Let us look at what the studies have shown.  In previous chapters we saw the effects of the Sexual Revolution on society.  It hurt the poor, children, marriage and the family.  It increased the amount of violent crime.  It increased levels of abuse of women and children.  Instead of increasing gentleness and peace, it increased violence.  It also increased levels of coarseness in the society.  The evidence is massive that it harmed society rather than helping it.

But what about on the personal, purely selfish level?  Were there personal gains so great that it was worth it all?  Gains so wonderful that harming society as a whole was in some way justified?  If not great gains, were there at least small gains? 

The results are in on how the grand experiment with sex affected us on a personal level as well.  Numerous studies have now shown that marriage is superior to any other living arrangement!   It "...lengthens life, substantially boosts physical and emotional health, and raises income over that enjoyed by single or divorced people or those who live together." [1]

First, marriage improves health.  Married and widowed women live significantly longer than single or divorced women.  Married men live longer than men who are single for any reason whatsoever - widowed, single or divorced. [2]

Second, marriage also "...changes people's behavior in ways that make them better off." [3]  Married people monitor each other's health.  Marriage also causes sharp drops in bad health berhaviors, such as use of alcohol, marijuana and cocaine.  But single people had sharp increases in thes behaviors during this study. 

Third, married people, both men and women, are happier. [4]  In a University of Wisconsin study, people who remained married reported significantly higher levels of happiness than the ones who had remained single.  In addition, marriage appeared to reduce levels of depression in both men and women.

Fourth - in perhaps the unkindest cut of all - it was discovered that married people have better sex!  [5]  And this after the whole Sexual Revolution had obsessed on having better sex.  Bummer!

Married people have sex twice as often as single people.  They find sex more satisfying than couples who simply live together.  Professor Waite notes that married people even "...get more out of sex than sex." [6]

People will do a lot to have better sex, and more of it.  They may try having many sexual partners, or more attractive partners, or kinkier partners.  They may try being unfaithful to a spouse, perhaps putting an entire marriage at risk.  They may chase stimulation, trying drugs or pornography or prostitutes or "gentlemen's clubs."  Many will try almost anything.  But apparently they overlook the very best, the most satisfying sex - that which is most often found only in marriage.

So what can be said, factually, after a trial run of around 40 years of the great experiment of the Sexual Revolution that pushed unmarried sex? 

First, that it was a great con.  Its promise of making things better was false.

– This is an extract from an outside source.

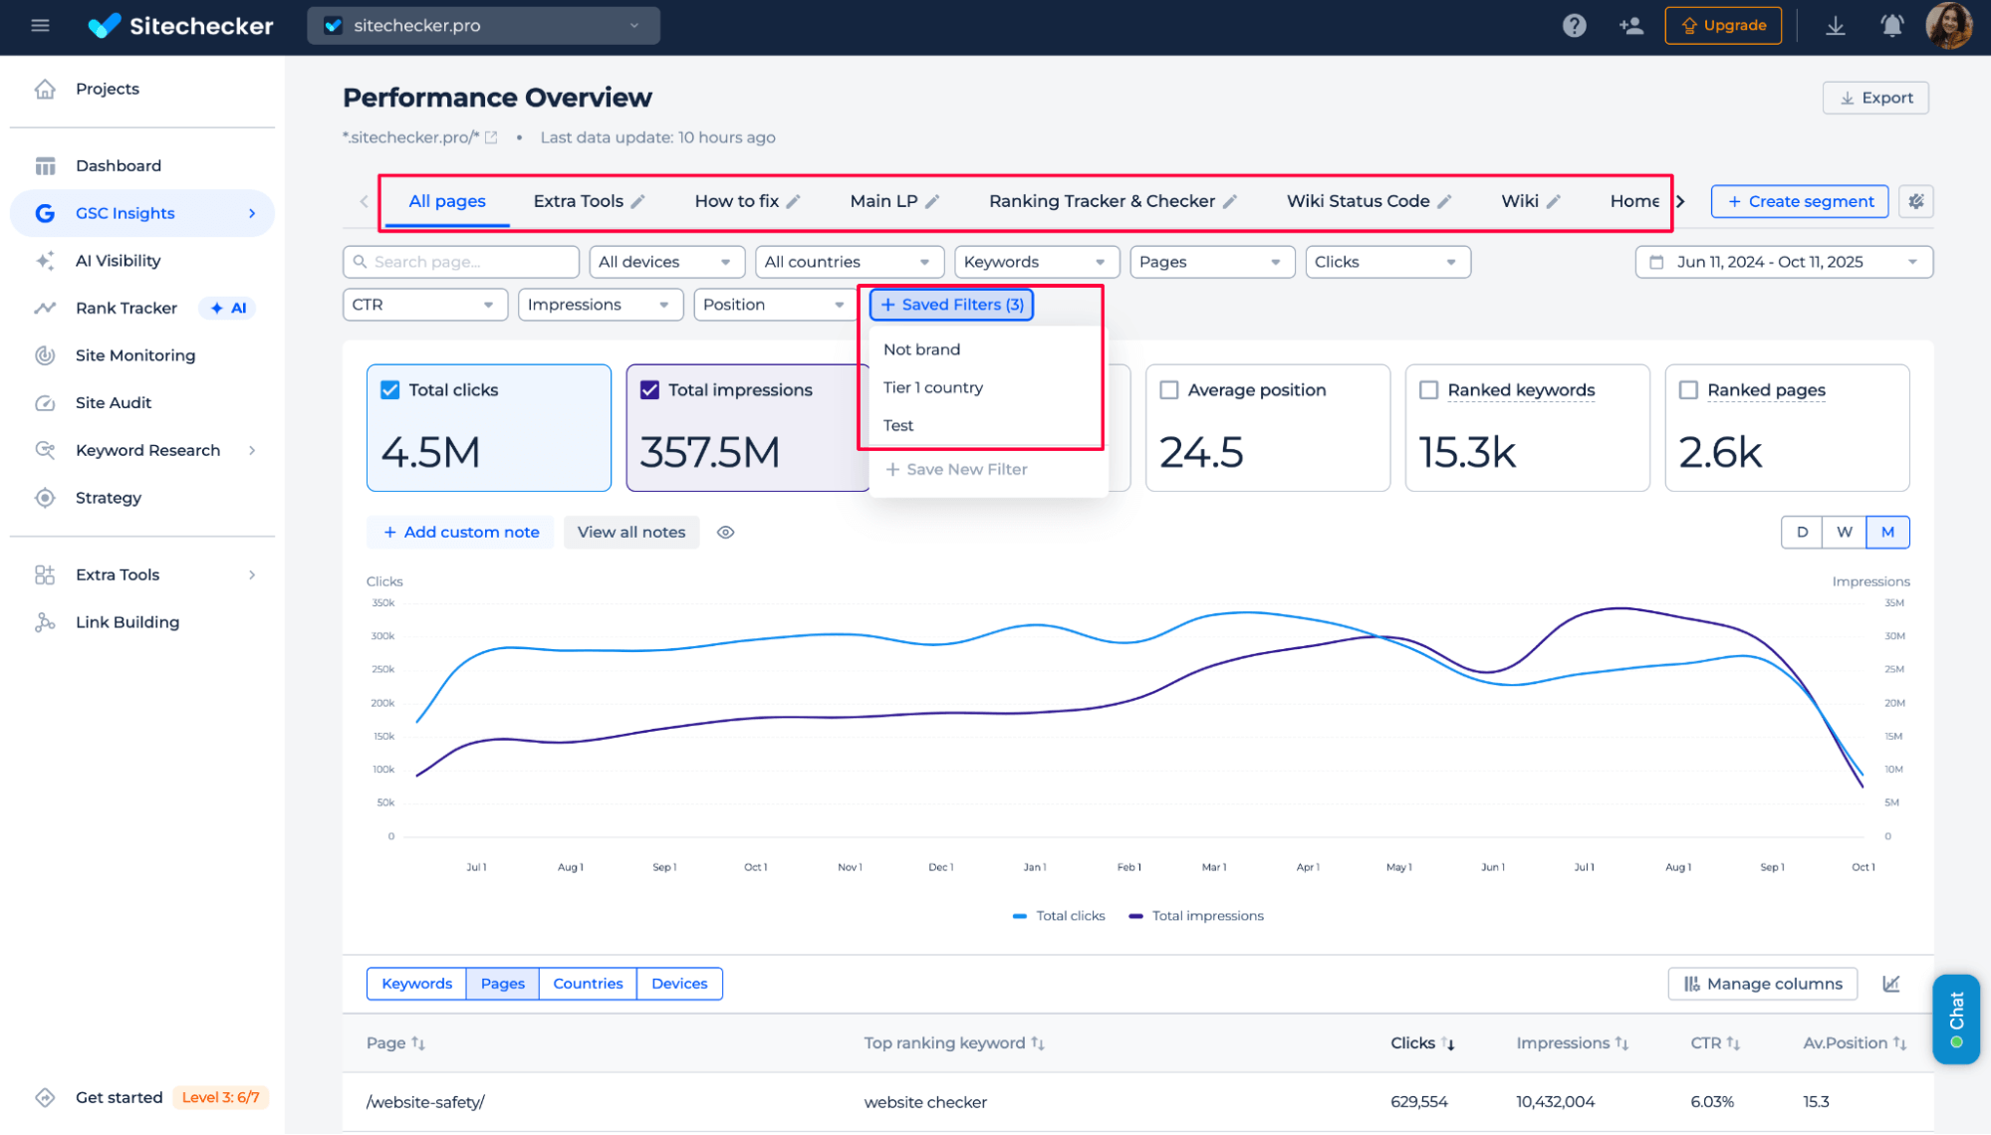Toggle notes visibility eye icon
This screenshot has height=1135, width=1991.
tap(726, 533)
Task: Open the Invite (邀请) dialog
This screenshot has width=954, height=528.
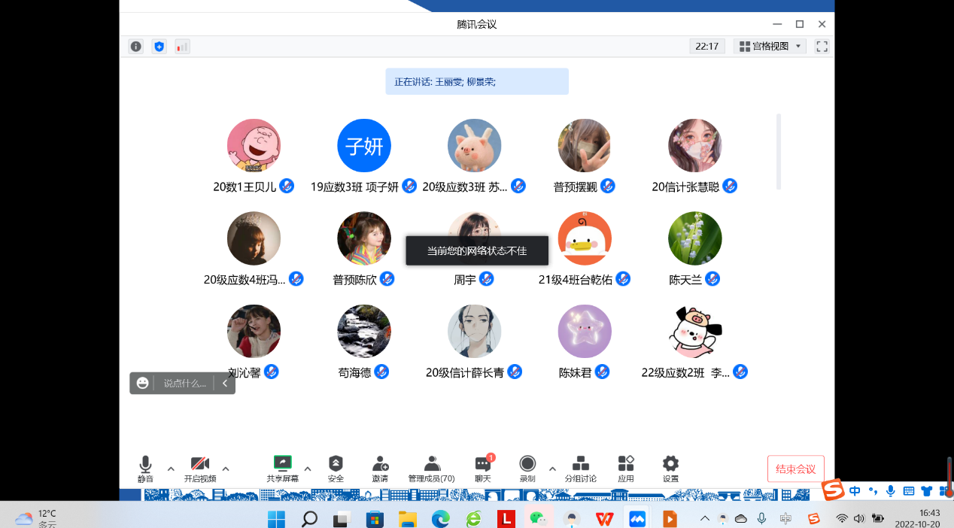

Second, that it did the opposite from what it claimed to do.  Instead of making society better, it made it worse. 

Even on an individual, purely personal and selfish basis, it was worse, not better, for those who tried it.  What it trashed, sex inside marriage, turned out to be superior in every measurable way.  What it did produce was terrible: not only did it harm society, hurt the poor, lead to more violent crime, more misery, but it also led to - worse sex!  Which is a little funny, but mostly sad.

[1] Linda Waite, Professor of Sociology, University of Chicago, at the 2nd annual Smart Marriages conference Washington, reported by Hara Estroff Marano of the New York Times and reprinted in the Austin American Statesman, August 9, 1998.

[2] From a large national sample of adults followed for 18 years beginning at age 48.  Cited in Waite, op. cit.

[3] Detailed reports of 50,000 men and women, followed from senior year in high school to age 32 by University of Michigan researchers.  Cited in Waite, op. cit.

[4] Nadine Marks and James Lambert, psychologists at the University of Wisconsin, in an article published in The Journal of Family Issues, November 1998, on a study of 13,000 adults assessed in 1988 and 1989, and again in 1992 and 1993.  Cited in Waites, op. cit.